You are pretty much just describing some sort of fantasy automated communism. Not to mention, in your world, gatekeeping the machines would instantly become the most profitable venture possible.

> Not to mention, in your world, gatekeeping the machines would instantly become the most profitable venture possible.

Yes, it would! That's why frontier labs don't open-source their models :)

The point is that the technology is already too democratized for anyone to hold onto it. Google had chatbot LLMs in 2019 and tried to keep them under wraps, how many years did that buy them?

> Do you really need the problem between chair and keyboard will be needed after another 10? And do you really think that in 20 years time that we will all be paid to prompt increasingly advanced and independent LLMs?

I think that things are going to get so much cheaper that we'll still be paid more than enough.

> The way automation is going, knowledge work will be automated first before any physical production processes are.

So far, LLMs are great and all, but they only really "fill in the blanks." That's a fundamental limitation of the entire concept of modelling in general; you cannot generalize to out-of-distribution inputs. The bottleneck is going to end up being human beings no matter which way you slice it. Because the bottleneck will be people, more and more of them will be hired, even though each individual is incredibly productive. This is also called Jevon's paradox, when making a resource less expensive leads to overall market growing.

> You are pretty much just describing some sort of fantasy automated communism.

If you went back a thousand years ago and told someone carrying a bucket full of water that one day pipes would run across the civilized world and water would literally be free basically everywhere, they might react the same way. If VLA-driven robots start reducing manufacturing prices, is it so unreasonable to slowly expect more and more things to go that direction?

> The point is that the technology is already too democratized for anyone to hold onto it. Google had chatbot LLMs in 2019 and tried to keep them under wraps, how many years did that buy them?

They were hardly the only ones in the space. OpenAI has been around since 2015. GPT-3 was released in 2020 and ChatGPT in 2022. Not to mention, I wouldn't call something produced by a handful of megacorporations worldwide particularly democratized. In fact, Google's transparency is what allowed it to be democratized, because it published its findings about transformers publicly.

> So far, LLMs are great and all, but they only really "fill in the blanks." That's a fundamental limitation of the entire concept of modelling in general; you cannot generalize to out-of-distribution inputs. The bottleneck is going to end up being human beings no matter which way you slice it.
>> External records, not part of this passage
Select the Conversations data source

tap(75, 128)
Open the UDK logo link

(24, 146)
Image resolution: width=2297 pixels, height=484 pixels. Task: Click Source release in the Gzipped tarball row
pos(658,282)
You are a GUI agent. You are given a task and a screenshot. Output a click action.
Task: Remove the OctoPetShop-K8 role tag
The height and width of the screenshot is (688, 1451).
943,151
This is a laughably naïve take especially when LLMs have a) been trained on quite literally all the data the world can provide and b) are being trained more and more using reinforcement learning techniques - which don't rely on data at all and instead on producing emergent behaviour from a set of ground rules. With every new release their agentic capabilities improve and they become more independent, requiring only the impetus to get going.
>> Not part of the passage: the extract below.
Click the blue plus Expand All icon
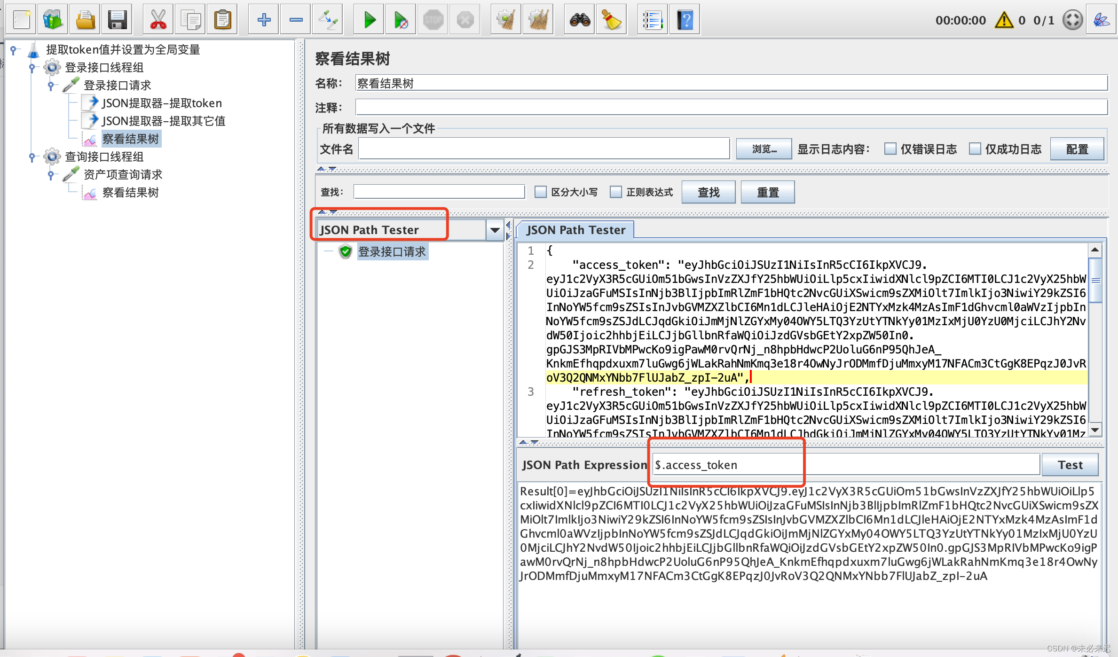 (x=264, y=20)
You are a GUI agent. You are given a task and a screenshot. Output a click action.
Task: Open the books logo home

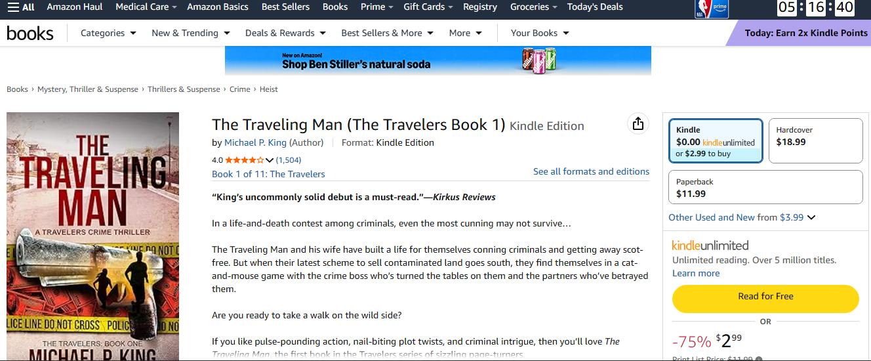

> This is also called the Jevons paradox, when making a resource less expensive leads to overall market growing.

Oh yes, there will definitely be more software. That is guaranteed. What is not guaranteed is how many humans will be involved in making it. Just as more coal is being mined than ever but fewer people are involved in it. Efficiencies in coal mining aren't what made the average coal miner's working conditions or income better, regulations are.

> If you went back a thousand years ago and told someone carrying a bucket full of water that one day pipes would run across the civilized world and water would literally be free basically everywhere

If you told a Roman this, they would not be as surprised as you would think as aqueducts already existed back then. They would be more surprised that the common man had the ability to vote in most countries. I doubt it will stay that way with improvements in AI, at least not without a great reduction in population.